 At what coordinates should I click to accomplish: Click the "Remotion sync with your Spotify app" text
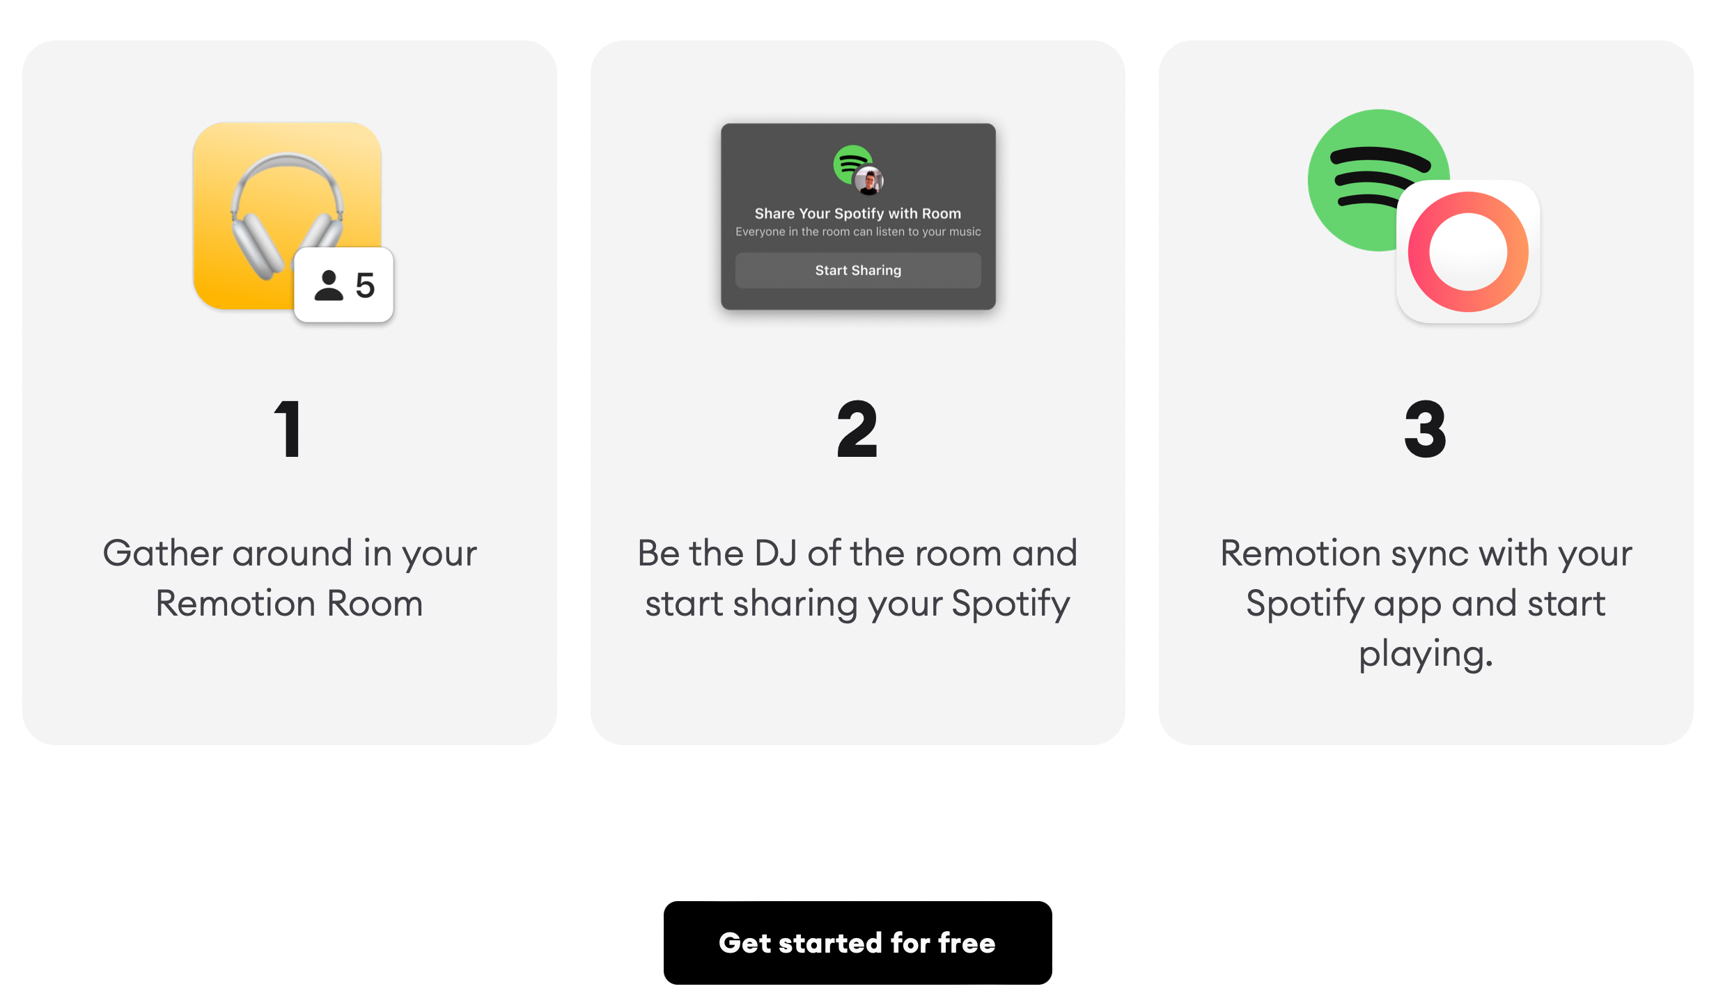tap(1426, 578)
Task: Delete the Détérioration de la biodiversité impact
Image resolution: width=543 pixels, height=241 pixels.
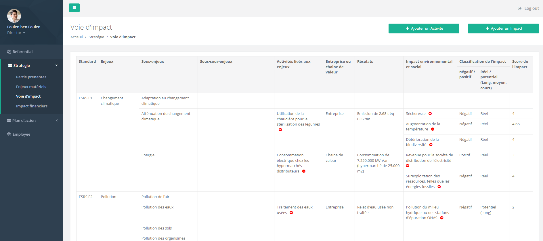Action: click(x=431, y=145)
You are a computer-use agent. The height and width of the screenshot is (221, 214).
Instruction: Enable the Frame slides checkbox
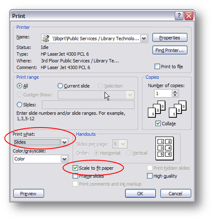point(75,176)
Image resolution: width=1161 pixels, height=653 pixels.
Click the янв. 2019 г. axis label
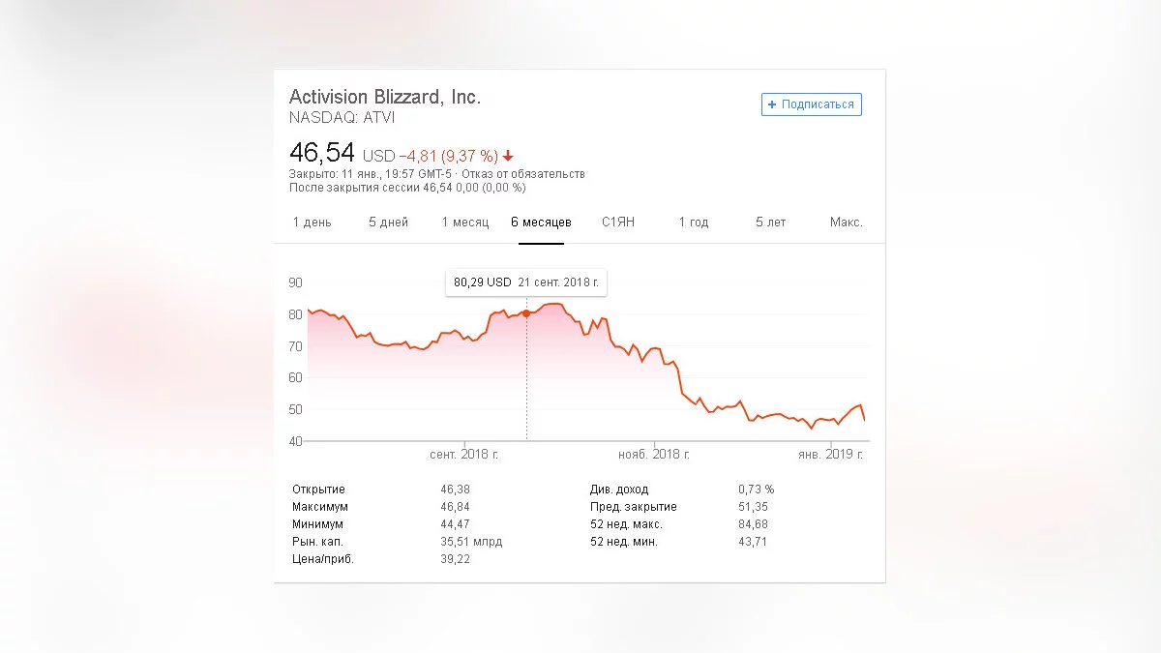click(829, 454)
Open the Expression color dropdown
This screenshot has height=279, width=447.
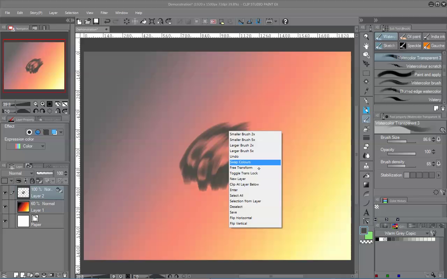click(26, 146)

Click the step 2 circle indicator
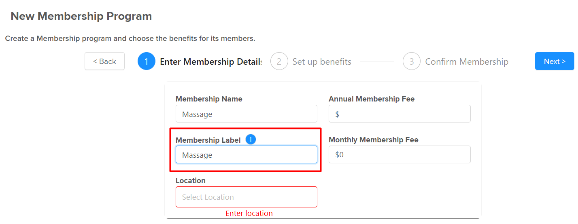pos(279,61)
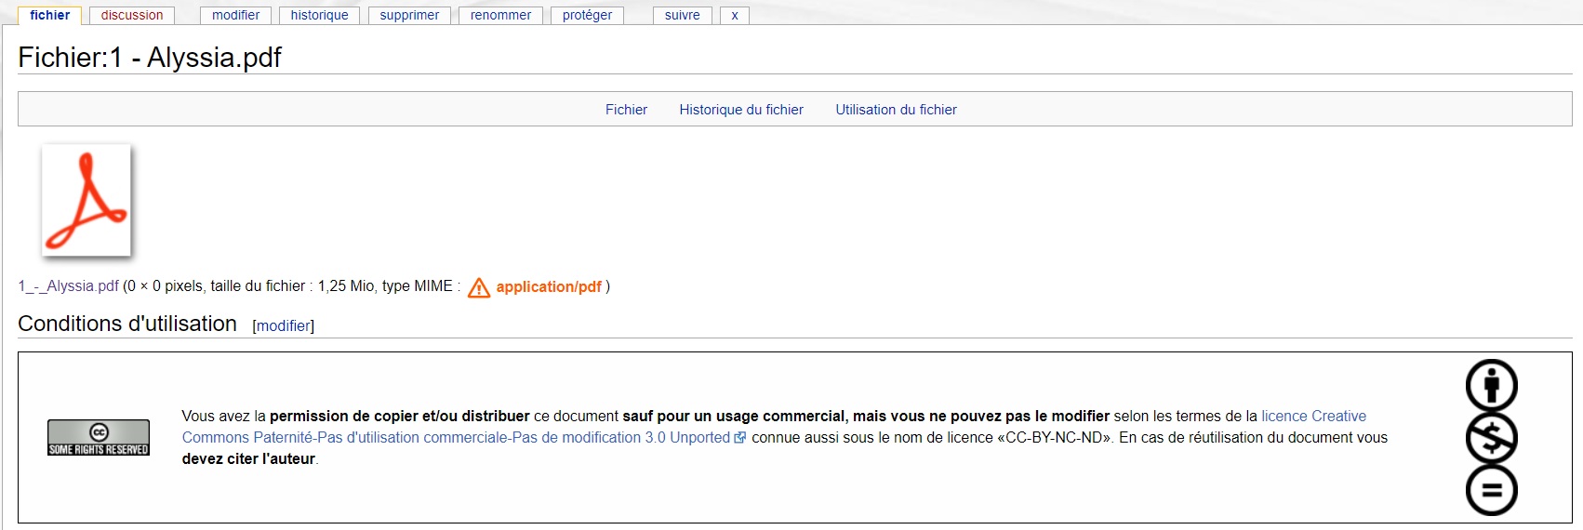The image size is (1583, 530).
Task: Click the x tab
Action: point(735,15)
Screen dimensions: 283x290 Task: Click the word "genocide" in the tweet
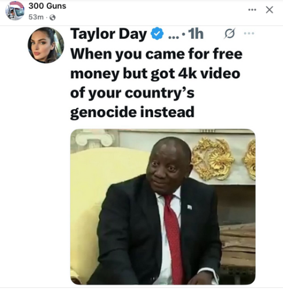pyautogui.click(x=103, y=113)
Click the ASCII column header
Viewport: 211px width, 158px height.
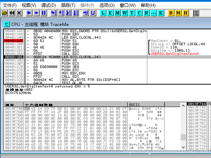(x=146, y=104)
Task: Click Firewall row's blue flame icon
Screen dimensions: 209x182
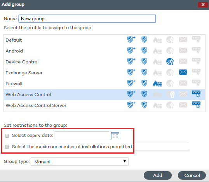Action: coord(157,83)

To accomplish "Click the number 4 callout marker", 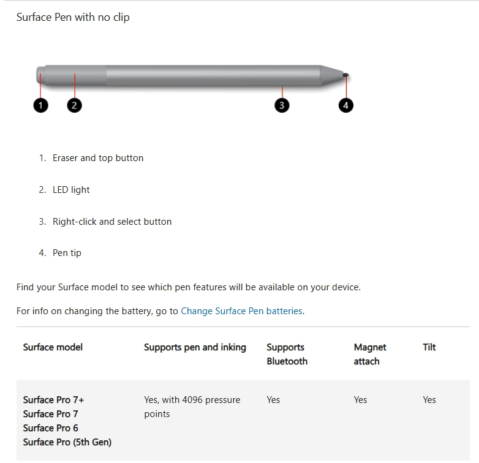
--------------------------------------------------
* _Exercise_
Give the entries above again in full and exactly, but not the pictures.

* _Solution for this task_
 At what coordinates should I click to accomplish: Click the "Remotion sync with your Spotify app" text
tap(1426, 578)
Task: Delete the Détérioration de la biodiversité impact
Image resolution: width=543 pixels, height=241 pixels.
Action: click(x=431, y=145)
You are a computer-use agent. The height and width of the screenshot is (221, 214).
Instruction: Enable the Frame slides checkbox
point(75,176)
Image resolution: width=1161 pixels, height=653 pixels.
Click the янв. 2019 г. axis label
click(829, 454)
Open the Expression color dropdown
This screenshot has height=279, width=447.
click(26, 146)

Click the step 2 circle indicator
pos(279,61)
The image size is (1583, 530).
Task: Click the x tab
Action: point(735,15)
Screen dimensions: 283x290 Task: Click the word "genocide" in the tweet
pyautogui.click(x=103, y=113)
Click the ASCII column header
Viewport: 211px width, 158px height.
(x=146, y=104)
Task: Click Firewall row's blue flame icon
Screen dimensions: 209x182
Action: coord(157,83)

To accomplish "Click the number 4 callout marker", 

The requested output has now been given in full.